- [Objectifs]
• a. Traduisez en anglais cette phrase de la critique : « Non, c’est efficace, bio-organique, nourri de house et de r’n’b et d’abord dansant sans être complètement mimétique des sous-genres en cours. »
• b. Relevez toutes les personnes nommées dans la critique.
• c. Recopiez mot pour mot le passage de la critique qui commence par les mots contenant «Tectonique de plaque» et se termine par «musique trace efficacement.».

- [Page]
▶

Tectonique de plaque

Second album pour le DJ bourlingueur canadien Kaytranada. Au-delà des genres et du name-dropping des invitéS, la musique trace efficacement.

Quand tu n’as plus mis les pieds en boîte depuis que Wilfried Martens était Premier ministre, tu zappes logiquement les disques orientés dance-floor. D’autant que l’idée du DJ artiste créateur t’a toujours paru, dans 95% des cas, comme un fantasme inepte. Néanmoins un germe funky survit planqué dans ton ADN et de temps à autre, il remonte inopinément à la surface consciente: récemment, avec Stormzy, le sosie de Lukaku, dont tu as regardé 56 fois le clip Shut Up. À l’arrivée du second album de Kaytranada, Haïtien de Montréal né en 1992, quelque chose de pas réellement identifiable fait clic. C’est grave docteur? Non, c’est efficace, bio-organique, nourri de house et de r’n’b et d’abord dansant sans être complètement mimétique des sous-genres en cours. Autrement dit, après un premier album éclectique dans ses objectifs bigarrés, le second disque de Louis Kevin Celestin -Kaytranada- reprend l’autoroute de la tectonique des hanches. Armé d’un hédonisme un rien déviant, annoncé dès la pochette, celle d’un mec qui a des yeux avec un peu trop de pupilles pour la normalité ophtalmologique reconnue. Potentielle métaphore de la musique proposée, dira-t-on.

◀

- [Lignes enregistrées]
▶

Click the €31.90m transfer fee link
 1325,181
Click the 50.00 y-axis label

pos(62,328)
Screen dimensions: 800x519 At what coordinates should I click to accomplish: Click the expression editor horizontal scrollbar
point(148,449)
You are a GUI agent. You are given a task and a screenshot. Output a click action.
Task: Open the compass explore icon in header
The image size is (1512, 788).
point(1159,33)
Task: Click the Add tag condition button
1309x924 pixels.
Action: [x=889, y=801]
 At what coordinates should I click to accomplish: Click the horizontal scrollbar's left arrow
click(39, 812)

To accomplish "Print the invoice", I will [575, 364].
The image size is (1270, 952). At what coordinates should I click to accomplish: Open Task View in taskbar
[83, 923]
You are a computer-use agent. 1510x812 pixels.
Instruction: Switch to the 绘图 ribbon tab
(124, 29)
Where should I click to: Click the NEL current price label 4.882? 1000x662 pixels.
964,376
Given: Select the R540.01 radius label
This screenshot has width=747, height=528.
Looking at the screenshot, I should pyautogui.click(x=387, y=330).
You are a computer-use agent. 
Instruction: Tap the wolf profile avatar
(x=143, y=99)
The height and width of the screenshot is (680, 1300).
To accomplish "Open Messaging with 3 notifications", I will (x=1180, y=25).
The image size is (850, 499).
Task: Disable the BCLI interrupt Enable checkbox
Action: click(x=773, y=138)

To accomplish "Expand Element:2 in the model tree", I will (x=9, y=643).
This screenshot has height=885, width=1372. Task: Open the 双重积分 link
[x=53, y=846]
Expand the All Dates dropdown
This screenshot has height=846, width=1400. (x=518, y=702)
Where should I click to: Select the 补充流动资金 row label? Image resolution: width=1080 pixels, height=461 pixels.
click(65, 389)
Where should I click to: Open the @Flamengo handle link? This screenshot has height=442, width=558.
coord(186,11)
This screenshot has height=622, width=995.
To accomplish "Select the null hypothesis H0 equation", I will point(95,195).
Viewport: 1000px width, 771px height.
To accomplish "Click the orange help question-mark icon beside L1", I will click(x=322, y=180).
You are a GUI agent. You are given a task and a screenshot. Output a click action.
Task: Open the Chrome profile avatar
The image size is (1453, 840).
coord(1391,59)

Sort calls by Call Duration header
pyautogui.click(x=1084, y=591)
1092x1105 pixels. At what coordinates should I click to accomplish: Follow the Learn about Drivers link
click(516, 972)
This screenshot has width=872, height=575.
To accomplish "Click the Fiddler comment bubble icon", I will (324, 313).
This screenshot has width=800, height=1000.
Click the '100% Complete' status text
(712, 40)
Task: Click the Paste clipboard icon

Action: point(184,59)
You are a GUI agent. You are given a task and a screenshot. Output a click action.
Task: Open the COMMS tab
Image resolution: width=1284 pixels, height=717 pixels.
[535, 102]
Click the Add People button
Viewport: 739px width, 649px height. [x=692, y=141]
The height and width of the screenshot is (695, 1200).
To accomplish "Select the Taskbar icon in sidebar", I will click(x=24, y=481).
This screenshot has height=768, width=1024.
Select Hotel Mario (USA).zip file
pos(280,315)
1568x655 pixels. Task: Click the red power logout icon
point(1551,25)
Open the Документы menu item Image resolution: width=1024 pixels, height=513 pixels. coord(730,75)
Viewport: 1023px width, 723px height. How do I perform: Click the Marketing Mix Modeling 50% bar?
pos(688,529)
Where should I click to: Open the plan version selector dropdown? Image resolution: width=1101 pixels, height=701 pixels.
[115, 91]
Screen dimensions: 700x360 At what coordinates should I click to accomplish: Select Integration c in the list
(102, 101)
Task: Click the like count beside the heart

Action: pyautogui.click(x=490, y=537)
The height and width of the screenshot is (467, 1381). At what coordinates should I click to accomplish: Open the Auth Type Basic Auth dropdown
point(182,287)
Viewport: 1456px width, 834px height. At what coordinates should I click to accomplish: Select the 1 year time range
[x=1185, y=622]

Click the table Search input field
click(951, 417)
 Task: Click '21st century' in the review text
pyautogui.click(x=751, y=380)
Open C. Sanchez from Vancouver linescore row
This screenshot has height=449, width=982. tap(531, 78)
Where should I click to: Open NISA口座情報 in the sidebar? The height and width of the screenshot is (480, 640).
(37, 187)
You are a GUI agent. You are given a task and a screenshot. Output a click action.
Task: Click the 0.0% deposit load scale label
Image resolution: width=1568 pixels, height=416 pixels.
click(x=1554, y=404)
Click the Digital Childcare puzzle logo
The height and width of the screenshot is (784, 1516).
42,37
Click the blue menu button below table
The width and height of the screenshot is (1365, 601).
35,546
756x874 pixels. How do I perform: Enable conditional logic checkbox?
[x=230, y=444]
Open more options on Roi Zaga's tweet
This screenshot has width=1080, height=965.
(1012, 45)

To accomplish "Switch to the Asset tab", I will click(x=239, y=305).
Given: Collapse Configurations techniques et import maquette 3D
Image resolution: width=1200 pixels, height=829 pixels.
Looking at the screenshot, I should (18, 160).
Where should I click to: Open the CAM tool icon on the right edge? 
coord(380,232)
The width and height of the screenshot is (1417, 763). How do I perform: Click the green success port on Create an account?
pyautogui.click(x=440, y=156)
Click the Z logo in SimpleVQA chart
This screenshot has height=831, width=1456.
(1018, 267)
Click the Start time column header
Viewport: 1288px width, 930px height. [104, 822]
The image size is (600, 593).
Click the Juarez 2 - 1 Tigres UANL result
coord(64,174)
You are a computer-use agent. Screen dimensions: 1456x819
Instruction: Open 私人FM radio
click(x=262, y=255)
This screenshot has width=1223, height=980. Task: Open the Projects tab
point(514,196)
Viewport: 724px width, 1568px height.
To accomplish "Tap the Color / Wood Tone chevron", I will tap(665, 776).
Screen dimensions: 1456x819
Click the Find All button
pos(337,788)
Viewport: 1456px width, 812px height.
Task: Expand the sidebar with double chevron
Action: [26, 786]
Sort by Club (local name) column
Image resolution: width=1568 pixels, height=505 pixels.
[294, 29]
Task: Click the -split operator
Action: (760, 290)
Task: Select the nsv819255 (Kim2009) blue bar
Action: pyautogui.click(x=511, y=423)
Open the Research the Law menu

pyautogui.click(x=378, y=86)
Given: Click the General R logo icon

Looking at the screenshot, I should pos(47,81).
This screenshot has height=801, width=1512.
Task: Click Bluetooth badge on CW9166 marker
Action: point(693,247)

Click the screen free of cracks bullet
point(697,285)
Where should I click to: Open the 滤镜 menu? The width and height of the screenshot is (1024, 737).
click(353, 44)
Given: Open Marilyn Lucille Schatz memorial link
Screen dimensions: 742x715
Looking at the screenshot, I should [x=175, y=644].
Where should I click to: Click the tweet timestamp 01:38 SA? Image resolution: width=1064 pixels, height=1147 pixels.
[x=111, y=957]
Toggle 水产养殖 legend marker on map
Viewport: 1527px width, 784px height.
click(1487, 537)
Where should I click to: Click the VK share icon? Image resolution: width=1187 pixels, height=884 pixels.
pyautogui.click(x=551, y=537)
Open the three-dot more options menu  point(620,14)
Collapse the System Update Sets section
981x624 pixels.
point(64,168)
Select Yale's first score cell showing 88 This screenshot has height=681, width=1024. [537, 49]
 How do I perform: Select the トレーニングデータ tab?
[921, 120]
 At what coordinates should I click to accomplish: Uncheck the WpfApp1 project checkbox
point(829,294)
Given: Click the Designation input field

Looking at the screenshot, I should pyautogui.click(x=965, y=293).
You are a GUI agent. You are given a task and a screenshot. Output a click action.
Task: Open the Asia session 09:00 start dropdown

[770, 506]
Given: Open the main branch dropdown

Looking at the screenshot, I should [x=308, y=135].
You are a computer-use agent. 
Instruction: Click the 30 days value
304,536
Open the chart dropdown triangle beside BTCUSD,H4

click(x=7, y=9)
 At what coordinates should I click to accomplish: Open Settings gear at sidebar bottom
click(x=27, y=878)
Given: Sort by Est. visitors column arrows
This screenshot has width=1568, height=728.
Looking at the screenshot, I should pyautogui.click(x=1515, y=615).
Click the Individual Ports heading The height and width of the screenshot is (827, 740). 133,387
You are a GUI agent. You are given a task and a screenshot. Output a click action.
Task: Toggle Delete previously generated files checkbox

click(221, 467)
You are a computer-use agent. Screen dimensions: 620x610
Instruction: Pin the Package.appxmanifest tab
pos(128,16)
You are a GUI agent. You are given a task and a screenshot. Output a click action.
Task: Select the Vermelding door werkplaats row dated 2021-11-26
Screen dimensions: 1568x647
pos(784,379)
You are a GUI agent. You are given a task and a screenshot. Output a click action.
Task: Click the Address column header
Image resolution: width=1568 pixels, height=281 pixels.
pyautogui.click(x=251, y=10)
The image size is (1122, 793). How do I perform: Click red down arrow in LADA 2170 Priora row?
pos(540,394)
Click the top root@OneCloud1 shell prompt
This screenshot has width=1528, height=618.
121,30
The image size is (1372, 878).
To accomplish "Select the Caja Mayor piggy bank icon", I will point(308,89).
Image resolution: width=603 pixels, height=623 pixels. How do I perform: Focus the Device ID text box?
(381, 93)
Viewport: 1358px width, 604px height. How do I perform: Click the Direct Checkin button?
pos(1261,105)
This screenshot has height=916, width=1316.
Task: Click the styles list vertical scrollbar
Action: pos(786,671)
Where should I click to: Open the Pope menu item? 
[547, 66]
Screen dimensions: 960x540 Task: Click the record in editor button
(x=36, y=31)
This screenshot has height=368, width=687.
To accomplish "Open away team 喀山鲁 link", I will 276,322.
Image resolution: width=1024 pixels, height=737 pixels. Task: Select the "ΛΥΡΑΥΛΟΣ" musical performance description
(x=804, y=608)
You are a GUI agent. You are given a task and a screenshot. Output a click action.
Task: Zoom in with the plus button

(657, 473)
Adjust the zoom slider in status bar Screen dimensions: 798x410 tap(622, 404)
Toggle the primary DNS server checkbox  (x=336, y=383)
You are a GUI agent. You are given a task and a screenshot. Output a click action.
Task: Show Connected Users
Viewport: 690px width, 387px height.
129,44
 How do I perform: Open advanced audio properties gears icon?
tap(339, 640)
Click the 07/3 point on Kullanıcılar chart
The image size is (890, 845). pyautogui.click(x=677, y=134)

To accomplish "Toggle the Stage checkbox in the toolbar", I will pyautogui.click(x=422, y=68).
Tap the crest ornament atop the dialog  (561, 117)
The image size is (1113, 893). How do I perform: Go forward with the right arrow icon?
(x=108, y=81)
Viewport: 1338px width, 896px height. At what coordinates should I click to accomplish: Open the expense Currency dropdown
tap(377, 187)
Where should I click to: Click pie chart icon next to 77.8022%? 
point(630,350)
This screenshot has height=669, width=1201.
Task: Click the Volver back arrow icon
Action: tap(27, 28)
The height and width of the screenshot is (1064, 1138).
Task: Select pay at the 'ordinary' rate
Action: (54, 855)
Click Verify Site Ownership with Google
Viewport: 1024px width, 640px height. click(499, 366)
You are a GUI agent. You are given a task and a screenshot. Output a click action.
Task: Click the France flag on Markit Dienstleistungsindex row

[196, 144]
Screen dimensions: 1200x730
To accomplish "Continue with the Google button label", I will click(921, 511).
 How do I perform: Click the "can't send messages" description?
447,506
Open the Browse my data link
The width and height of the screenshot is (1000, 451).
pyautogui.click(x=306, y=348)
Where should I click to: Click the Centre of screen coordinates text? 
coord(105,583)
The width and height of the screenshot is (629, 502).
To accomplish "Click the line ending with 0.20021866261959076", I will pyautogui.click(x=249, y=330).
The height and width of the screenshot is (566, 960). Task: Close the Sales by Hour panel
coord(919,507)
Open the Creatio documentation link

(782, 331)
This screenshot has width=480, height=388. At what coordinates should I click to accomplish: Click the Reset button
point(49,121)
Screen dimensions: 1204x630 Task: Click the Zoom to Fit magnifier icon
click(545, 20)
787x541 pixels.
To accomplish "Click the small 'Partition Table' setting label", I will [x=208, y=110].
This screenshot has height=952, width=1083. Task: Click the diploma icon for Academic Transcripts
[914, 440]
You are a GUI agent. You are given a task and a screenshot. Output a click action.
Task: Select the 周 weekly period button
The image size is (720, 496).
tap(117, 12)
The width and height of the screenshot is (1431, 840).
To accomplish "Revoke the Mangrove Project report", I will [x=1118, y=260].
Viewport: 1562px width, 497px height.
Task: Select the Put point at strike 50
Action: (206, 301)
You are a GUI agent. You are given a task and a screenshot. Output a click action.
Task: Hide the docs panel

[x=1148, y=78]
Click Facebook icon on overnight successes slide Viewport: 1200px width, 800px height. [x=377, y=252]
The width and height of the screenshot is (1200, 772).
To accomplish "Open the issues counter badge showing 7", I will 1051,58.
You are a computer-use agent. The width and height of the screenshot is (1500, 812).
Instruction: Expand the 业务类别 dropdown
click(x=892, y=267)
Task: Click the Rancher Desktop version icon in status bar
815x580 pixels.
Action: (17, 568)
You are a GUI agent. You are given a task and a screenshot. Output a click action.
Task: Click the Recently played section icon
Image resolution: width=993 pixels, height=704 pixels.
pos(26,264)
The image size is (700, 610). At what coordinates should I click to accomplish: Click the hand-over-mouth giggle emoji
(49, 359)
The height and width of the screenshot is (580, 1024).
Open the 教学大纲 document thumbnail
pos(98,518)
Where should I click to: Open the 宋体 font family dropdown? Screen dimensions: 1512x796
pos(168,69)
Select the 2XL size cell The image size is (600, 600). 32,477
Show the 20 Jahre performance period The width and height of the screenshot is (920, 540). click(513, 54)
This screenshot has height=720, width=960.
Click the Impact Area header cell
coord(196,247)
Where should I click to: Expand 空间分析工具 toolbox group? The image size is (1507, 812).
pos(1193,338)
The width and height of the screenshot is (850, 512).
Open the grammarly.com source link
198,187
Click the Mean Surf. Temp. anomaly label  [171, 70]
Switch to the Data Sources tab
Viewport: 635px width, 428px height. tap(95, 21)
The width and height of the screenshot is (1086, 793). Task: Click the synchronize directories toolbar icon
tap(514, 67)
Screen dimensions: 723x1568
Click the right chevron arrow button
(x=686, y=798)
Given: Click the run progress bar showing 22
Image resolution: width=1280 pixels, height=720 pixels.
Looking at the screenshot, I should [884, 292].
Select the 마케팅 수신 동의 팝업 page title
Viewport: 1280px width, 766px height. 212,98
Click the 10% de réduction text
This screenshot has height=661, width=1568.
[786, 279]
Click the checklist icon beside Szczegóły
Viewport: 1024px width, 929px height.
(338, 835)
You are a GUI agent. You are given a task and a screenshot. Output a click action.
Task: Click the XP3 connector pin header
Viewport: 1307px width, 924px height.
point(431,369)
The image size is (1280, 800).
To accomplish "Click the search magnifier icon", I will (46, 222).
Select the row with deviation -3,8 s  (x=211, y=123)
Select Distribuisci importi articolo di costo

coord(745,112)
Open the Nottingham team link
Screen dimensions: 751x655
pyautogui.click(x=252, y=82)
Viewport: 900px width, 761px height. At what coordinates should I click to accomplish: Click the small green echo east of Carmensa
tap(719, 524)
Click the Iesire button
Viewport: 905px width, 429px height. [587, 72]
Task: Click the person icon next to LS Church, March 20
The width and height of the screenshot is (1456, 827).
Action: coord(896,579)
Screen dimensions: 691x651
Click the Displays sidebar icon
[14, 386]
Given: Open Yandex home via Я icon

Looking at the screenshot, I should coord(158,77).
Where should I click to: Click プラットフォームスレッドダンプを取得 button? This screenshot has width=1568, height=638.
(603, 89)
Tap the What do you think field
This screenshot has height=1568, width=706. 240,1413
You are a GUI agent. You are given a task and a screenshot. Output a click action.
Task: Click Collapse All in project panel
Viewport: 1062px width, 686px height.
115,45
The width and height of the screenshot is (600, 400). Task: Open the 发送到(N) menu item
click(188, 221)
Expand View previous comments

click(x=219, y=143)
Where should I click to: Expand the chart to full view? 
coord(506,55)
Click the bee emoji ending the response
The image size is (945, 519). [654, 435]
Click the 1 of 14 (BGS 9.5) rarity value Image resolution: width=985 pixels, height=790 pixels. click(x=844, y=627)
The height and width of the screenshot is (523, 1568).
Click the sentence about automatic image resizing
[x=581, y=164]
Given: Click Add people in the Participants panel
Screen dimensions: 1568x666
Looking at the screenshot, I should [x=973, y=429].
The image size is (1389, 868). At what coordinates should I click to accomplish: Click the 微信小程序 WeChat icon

◀

- [Réponses par tâche]
• a. No, it's effective, bio-organic, nourished by house and R&B, and above all danceable without entirely mimicking the current subgenres.

• b.
- Kaytranada (Louis Kevin Celestin)
- Wilfried Martens
- Stormzy
- Lukaku

• c.
Tectonique de plaque

Second album pour le DJ bourlingueur canadien Kaytranada. Au-delà des genres et du name-dropping des invitéS, la musique trace efficacement.